Messi's Argentina need to start well and Belgium will be tough to beat: World Cup group by group analysis

Ian Hawkey gives his impressions about the 2018 tournament draw and predicts which teams will make the knockout stages

Argentina's Lionel Messi will be 31 by the time the 2018 World Cup come around. Juan Ruiz / AFP
Argentina's Lionel Messi will be 31 by the time the 2018 World Cup come around. Juan Ruiz / AFP

Group A

Russia, Saudi Arabia, Egypt, Uruguay

Juan Antonio Pizzi only took the job of Saudi Arabia’s manager last week, but his deadline for readying the team has now been drawn forward a few days.

Saudi Arabia will kick off the World Cup against hosts Russia. That means formidable scrutiny, a grand stage, and the chance, perhaps, to take advantage of their opponents’ opening-night nerves.

The prospects of a broad Middle East-North African contingent in the knockout round is reduced by the coinciding of Egypt and Saudi Arabia in Group A, into which Uruguay will bring the firepower of Edinson Cavani and Luis Suarez. Egypt can pick up points from both, though, and would hope to exploit recent signs of sluggishness in Russia’s defence with the pace of Mohamed Salah.

B Portugal, Spain, Morocco, Iran

Where to start with all the resonant backstories, grudges and neighbourhood rivalries in Group B? A narrow stretch of sea separates Morocco from Spain, and indeed Portugal’s south coast.

While Morocco will sense they have landed somewhere very tough in their return to World Cups after a 20-year absence, there is an encouraging, albeit distant precedent: Morocco did beat Portugal in the 1986 World Cup on the way to topping their group.

Spain against Portugal is freighted with history. The fixture featured on Spain’s road to the 2010 World Cup success and was a semi-final at Euro 2012, which Spain also won. Meanwhile Iran manager Carlos Queiroz must confront the Portugal he coached at a World Cup, a reign which featured confrontations with some senior Portugal players.

** RECORDS SHOWN **
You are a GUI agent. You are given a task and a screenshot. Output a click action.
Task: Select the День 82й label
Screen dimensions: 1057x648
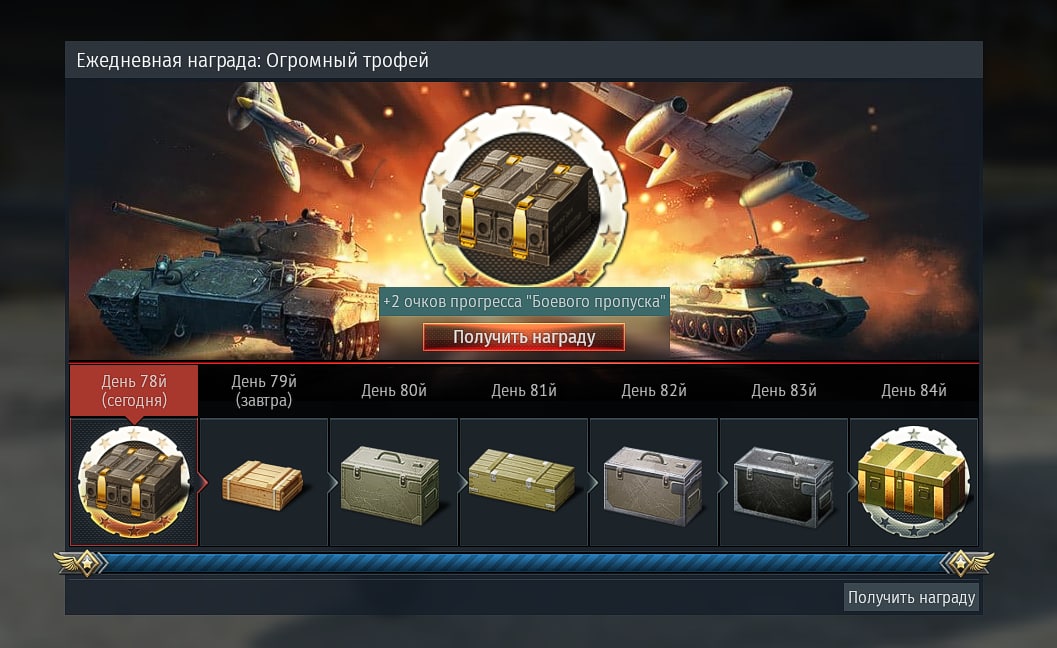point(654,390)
--
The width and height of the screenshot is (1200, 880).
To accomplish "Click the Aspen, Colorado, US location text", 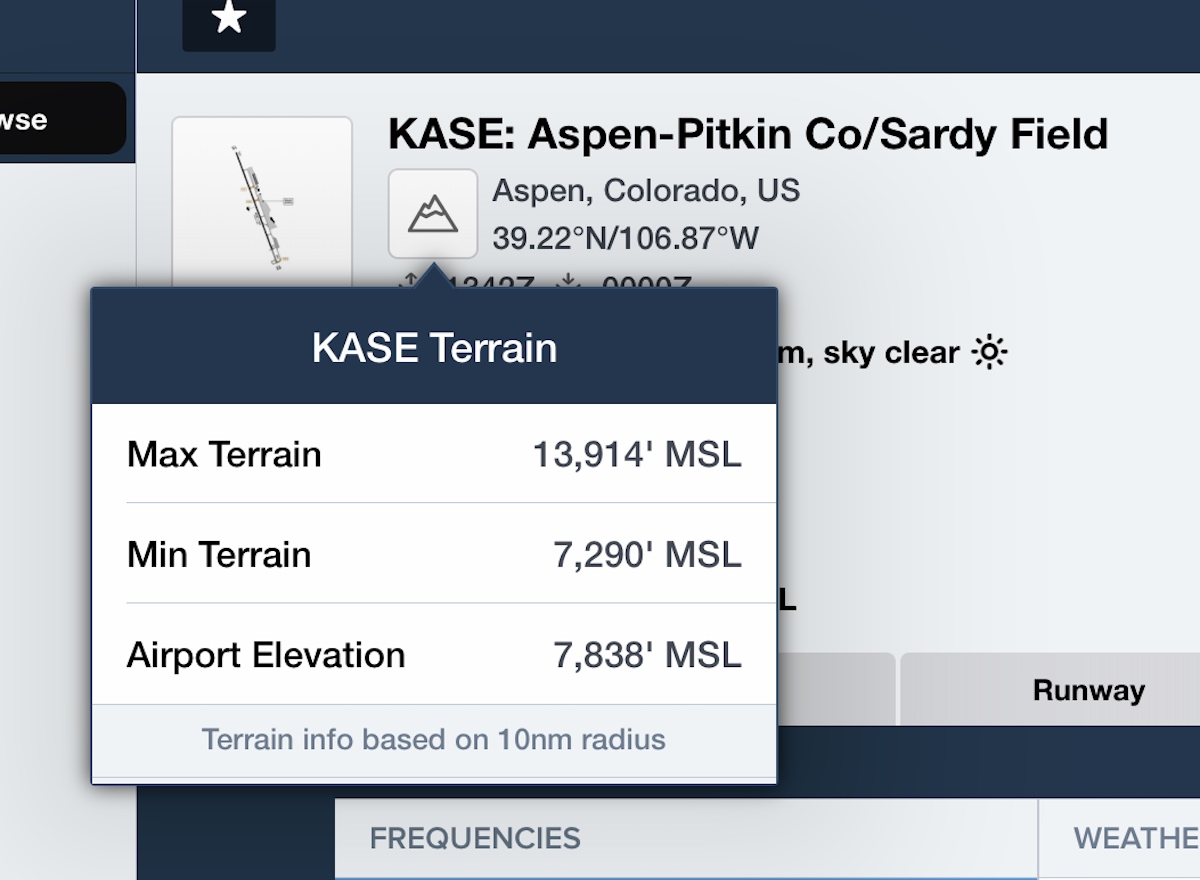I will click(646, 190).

** TASK INSTRUCTIONS **
1. According to the World Cup group analysis, which team will Saudi Arabia play in the opening match of the tournament?
2. Write the next part of the World Cup group analysis, picking up right after its last sentence.
The listing has nothing to do with the World Cup group analysis.

** ANSWERS IN ORDER **
1. Russia, the hosts.

2.
C France, Australia, Denmark, Peru

Of all the eight top-seeded nations, France seem to have come through with most to smile about from the draw. All three of their opponents required play-offs to squeeze into the line up of finalists.

Denmark’s walloping of the Republic of Ireland last month was a reminder that where there is Christian Eriksen there is menace, but France have all the savoir-faire in a group where the rest are mere middleweights.

Peru have not been at a finals since 1982. Denmark missed out on both Brazil 2014 and the last European championship, where France finished runners-up. Australia, who meet France in Kazan the first game of Group C, have been on the long flight home after the first phase in 2010 and 2014.

D Argentina, Iceland, Croatia, Nigeria

An uncanny algorithm seems to affect modern World Cup draws. Its rule: If Nigeria and Argentina are both there, then they are bound to run into one another.

Nigeria’s Super Eagles will hope that the outcome of last month’s friendly, staged in Russia, a 4-2 victory for the African team, is a better pointer than the meetings at the 1994, 2002, 2010 and 2014 World Cups, when Argentina beat them each time.

There is familiarity, too, for the pair of European contenders in the group. Iceland finished above Croatia in qualifying for this, Iceland’s first ever World Cup.

Argentina, for whom Lionel Messi leads and pursues perhaps his last big chance of the prize that has eluded him – Messi will be 31 by next June – know they need to start well in this company.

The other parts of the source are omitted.